Data released earlier this year by the Australian Grape and Wine Authority (AGWA) indicates that total Australian wine exports in 2014 increased by 8 per cent to 40 million litres, with bottled exports almost recovering to levels recorded before the full effects of the austerity measures took hold in 2012.
The booming trade is expected to grow even faster this year following November’s bilateral trade agreement between Australia and China. Once fully implemented, the agreement will remove China import tariffs on a range of Australian agricultural products, including wine.
The AGWA reported that the AU$2 to AU$4 segment was the key driver of the turnaround, increasing by 15 per cent to 20 million litres.

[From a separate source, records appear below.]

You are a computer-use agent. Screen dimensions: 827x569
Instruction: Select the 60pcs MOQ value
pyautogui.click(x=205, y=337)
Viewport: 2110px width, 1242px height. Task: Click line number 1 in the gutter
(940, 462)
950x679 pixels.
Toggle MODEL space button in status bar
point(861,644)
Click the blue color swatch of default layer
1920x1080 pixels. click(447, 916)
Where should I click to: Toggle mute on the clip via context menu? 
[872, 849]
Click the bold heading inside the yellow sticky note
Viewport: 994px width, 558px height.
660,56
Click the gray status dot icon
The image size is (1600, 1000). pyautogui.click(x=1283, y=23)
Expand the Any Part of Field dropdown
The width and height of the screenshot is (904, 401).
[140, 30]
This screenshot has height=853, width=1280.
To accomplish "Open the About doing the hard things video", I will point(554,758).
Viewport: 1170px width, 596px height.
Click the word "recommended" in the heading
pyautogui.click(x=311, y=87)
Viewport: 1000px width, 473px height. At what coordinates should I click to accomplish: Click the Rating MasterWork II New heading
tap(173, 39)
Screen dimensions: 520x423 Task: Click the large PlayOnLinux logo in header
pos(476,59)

For Hong Kong — which scrapped all duties on wine imports several years ago — Australian exports by value in the ultra-premium segment grew 127 per cent to AU$42 million.
UFL chief executive officer, Simon Wong says: “Old World or New World, as a product, wine is perishable and U-Freight has much expertise in handling such traffic, which is also high value and requires specialised handling. While the Group handles wine shipments throughout its network, special investments have been made to support the growing wine business in China.